Home | About | Sematext search-lucene.com search-hadoop.com
 Search Hadoop and all its subprojects:

Switch to Threaded View
HBase >> mail # user >> Region server crashes when using replication


Copy link to this message
-
Re: Region server crashes when using replication
I tried that, but still get the same result with the 0.90.2 build. The
worst part is that region server fails, then another one tries to take
over and also fails, until the entire cluster is down. The fact that a
replication failure such as this can cause a cascading fail on the
entire cluster is very troubling. What is the design reason for
shutting down the server for a replication error?

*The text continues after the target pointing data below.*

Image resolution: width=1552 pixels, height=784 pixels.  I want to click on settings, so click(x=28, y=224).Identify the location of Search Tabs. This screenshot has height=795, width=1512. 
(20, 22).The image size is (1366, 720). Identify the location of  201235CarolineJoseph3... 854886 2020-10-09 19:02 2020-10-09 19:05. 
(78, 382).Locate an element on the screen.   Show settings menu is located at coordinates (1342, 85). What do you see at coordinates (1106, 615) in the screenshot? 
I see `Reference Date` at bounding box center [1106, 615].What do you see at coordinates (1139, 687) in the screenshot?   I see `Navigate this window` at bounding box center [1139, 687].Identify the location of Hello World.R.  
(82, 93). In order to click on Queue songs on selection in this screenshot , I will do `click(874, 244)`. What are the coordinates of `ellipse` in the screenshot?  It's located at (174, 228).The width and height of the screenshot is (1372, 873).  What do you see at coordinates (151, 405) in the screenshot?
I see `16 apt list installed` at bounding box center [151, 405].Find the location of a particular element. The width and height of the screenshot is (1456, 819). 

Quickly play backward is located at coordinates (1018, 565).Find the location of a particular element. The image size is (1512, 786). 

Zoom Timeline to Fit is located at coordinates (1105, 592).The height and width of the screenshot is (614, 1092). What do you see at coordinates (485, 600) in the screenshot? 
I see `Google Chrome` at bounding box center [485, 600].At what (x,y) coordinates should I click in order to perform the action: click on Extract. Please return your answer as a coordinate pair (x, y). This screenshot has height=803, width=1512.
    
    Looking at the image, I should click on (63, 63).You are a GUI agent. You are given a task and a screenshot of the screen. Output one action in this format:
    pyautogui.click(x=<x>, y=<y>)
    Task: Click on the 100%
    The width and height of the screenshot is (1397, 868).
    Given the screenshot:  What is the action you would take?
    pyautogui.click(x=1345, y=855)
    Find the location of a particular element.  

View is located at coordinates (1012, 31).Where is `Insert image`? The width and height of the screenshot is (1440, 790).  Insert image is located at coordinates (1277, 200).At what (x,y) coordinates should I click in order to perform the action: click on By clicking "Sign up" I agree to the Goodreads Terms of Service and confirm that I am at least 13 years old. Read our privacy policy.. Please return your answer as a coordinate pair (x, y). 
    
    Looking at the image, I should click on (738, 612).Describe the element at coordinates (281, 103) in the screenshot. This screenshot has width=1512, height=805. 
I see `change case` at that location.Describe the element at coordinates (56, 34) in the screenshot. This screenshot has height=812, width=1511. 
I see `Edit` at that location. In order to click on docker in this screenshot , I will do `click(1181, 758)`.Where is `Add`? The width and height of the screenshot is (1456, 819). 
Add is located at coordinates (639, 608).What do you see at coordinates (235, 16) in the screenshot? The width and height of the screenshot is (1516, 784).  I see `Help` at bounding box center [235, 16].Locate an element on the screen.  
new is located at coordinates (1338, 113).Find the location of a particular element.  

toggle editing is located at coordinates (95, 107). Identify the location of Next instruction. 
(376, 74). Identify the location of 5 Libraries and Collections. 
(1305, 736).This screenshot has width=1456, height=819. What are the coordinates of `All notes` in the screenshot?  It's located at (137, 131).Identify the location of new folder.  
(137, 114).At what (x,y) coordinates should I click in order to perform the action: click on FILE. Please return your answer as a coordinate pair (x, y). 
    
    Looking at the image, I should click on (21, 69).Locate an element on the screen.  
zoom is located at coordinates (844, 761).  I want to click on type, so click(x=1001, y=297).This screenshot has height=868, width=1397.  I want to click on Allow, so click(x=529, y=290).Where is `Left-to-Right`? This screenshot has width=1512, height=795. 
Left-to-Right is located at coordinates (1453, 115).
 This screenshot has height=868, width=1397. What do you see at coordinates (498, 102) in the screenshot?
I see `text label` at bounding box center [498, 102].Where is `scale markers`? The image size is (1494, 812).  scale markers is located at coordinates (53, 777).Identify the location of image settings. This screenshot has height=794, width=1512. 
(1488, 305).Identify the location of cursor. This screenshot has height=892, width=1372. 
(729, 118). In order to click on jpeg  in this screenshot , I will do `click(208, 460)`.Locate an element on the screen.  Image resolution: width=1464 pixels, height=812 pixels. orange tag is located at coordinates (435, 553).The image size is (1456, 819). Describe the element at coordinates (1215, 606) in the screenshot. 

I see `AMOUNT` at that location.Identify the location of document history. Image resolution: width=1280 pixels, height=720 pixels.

I also confirmed that the region server failures are not detected by
the master even after 10 minutes. I'm not sure how to show this, but I
see the servers go down and when I run status 'detailed' they are
reported as "live" forever. I have zookeeper.session.timeout
configured for 20000, which should cause it to be detected in 20
seconds.

-eran

On Tue, Mar 22, 2011 at 21:46, Jean-Daniel Cryans <[EMAIL PROTECTED]> wrote:
>
> You can apply the patch that I included there and that I also
> committed to the 0.90 branch.
>
> J-D
>
> On Tue, Mar 22, 2011 at 12:37 PM, Eran Kutner <[EMAIL PROTECTED]> wrote:
> > Actually, it will probably be connection timeout, not connection
> > refused when there is no connection between the two clusters.
> >
> > Is there a workaround I can implement now for HBASE-3664, can I write
> > something in ZK so the server has an old entry to delete and is happy
> > with it?
> >
> > -eran
> >
> >
> >
> >
> > On Tue, Mar 22, 2011 at 21:01, Jean-Daniel Cryans <[EMAIL PROTECTED]> wrote:
> >> Inline.
> >>
> >> J-D
> >>
> >> On Tue, Mar 22, 2011 at 11:51 AM, Eran Kutner <[EMAIL PROTECTED]> wrote:
> >>> Thanks, J-D.
> >>> As for the first issue, why does this behavior make sense? What happens when
> >>> the connection between the two cluster fails? Will the region servers of the
> >>> primary fail as well? or at least won't be able to start? Seems very
> >>> radical.
> >>
> >> The DNS entry should remain, so you won't get UnknownHostException but
> >> ConnectionRefused instead. But that's a different issue: HBASE-3130
> >>
> >>>
> >>> Regarding the second issue, I didn't see anything else in the logs, it just
> >>> seemed like it decided to shutdown, but maybe I missed it. I will try to
> >>> reproduce that and let you know if I succeed.
> >>
> >> That'd be nice :)
> >>
> >>>
> >>> Regarding the timeout to detect a failed server, 3 minutes sounds like a
> >>> very long time for a region server to be down. Obviously, during that time
> >>> the data owned by that server is inaccessible. Is there a reason for this
> >>> long timeout? Can it be configured?
> >>>
> >>
> >> We set it that high for people that try to push too much data to
> >> clusters that are too small / badly configured and then end up with
> >> crazy garbage collections. Have fun reading this serie of blog posts:
> >> http://www.cloudera.com/blog/2011/02/avoiding-full-gcs-in-hbase-with-memstore-local-allocation-buffers-part-1/
> >>
> >> Please also see the book about this configuration:
> >> http://hbase.apache.org/book.html#recommended_configurations
> >>
> >